Os dois últimos foram infelizes e acabaram infelizes. João Soares dirigiu e acabou dirigido, reclamando para si liberdade de expressão contra a liberdade de opinião dos outros. O ex-ministro, com a tutela da Comunicação Social, não podia "prescindir do direito à expressão da opinião e palavra". E demitiu-se. Costa aceitou. "Naturalmente".
Um ministro, como um deputado, um autarca e qualquer eleito para um cargo público, tem de saber conviver com a crítica. Tem de tratar com correção todos os cidadãos. E tem de saber respeitar a função que desempenha em qualquer circunstância, por mais que lhe apeteça reagir com azedume. Procurem nas redes sociais e vejam o desvario que por aí vai.
Este foi mais um. E às bofetadas ameaçadas por João Soares a dois cronistas não restava outro caminho a António Costa que não um puxão de orelhas público. Se é mau, para um Governo com apenas quatro meses, começar a perder carga, pior seria deixar passar impunes comportamentos arrogantes.
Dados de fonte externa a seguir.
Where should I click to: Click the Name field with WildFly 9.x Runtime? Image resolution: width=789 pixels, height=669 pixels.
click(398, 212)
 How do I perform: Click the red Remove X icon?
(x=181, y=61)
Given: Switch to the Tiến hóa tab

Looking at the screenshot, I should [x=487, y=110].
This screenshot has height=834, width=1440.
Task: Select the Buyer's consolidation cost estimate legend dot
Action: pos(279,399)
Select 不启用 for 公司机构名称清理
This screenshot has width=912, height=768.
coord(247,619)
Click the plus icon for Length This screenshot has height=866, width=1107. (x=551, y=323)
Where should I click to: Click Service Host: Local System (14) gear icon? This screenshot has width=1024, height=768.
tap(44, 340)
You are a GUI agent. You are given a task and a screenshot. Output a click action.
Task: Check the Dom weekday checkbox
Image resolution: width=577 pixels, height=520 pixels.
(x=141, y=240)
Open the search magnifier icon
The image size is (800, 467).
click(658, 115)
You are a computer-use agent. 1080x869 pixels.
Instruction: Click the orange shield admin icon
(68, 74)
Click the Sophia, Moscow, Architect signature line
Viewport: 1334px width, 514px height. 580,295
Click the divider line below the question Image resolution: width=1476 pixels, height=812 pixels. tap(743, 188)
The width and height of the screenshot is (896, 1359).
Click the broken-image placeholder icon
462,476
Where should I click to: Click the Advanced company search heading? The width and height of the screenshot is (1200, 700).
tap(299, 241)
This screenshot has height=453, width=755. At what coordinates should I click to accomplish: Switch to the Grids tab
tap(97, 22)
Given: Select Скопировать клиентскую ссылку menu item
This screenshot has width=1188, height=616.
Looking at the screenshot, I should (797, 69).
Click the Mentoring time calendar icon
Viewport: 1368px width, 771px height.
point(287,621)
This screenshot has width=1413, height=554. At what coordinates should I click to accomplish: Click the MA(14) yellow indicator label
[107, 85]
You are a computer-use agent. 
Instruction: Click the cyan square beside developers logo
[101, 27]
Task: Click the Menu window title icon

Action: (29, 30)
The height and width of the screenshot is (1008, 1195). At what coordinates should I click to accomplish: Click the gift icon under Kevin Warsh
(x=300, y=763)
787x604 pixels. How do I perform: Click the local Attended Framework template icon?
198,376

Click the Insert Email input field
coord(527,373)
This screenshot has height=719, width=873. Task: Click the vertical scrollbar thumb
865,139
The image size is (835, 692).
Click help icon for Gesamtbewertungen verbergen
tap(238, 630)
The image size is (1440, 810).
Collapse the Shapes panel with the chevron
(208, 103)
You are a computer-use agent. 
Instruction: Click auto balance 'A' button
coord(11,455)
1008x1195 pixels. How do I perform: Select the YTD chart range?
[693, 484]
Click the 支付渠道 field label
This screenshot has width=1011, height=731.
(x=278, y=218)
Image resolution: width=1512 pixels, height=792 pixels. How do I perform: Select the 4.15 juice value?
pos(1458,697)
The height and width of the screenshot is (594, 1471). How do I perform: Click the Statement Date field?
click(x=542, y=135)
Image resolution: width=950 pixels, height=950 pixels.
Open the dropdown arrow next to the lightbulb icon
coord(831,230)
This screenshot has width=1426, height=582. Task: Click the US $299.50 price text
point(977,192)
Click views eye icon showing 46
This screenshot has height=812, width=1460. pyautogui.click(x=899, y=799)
Mais difícil é partilhar da argumentação social-democrata de querer implicar António Costa no incidente, recuperando uma ultrapassada SMS a um jornalista dos tempos em que o agora primeiro-ministro era ainda oposição. Ao intervir, Costa demonstrou que não pactua com uma forma de estar censória e mal-educada. Insistir no contrário para justificar a chamada do ministro que já deixou de o ser ao Parlamento revela alguma incoerência e aproveitamento político.
Se quer ser oposição, o PSD nem sequer precisa de folclore. Mais vale focar-se nas políticas. Porque não basta ao PS fingir que dignifica a Cultura ao elevá-la à categoria de Ministério. Essa dignificação só será efetiva com verbas e propostas. E o erro de Soares não esteve apenas no uso adolescente e desabrido das redes sociais, ou numa demissão mal explicada do diretor do Centro Cultural de Belém. Esteve em não ter sequer mostrado uma estratégia para a Cultura. Com ou sem dinheiro.
O desafio do sucessor de João Soares será, por isso, difícil. Não lhe basta ser educado. Com um orçamento à míngua, é preciso um exercício arriscado para encontrar caminhos novos sem verbas para fazer flores.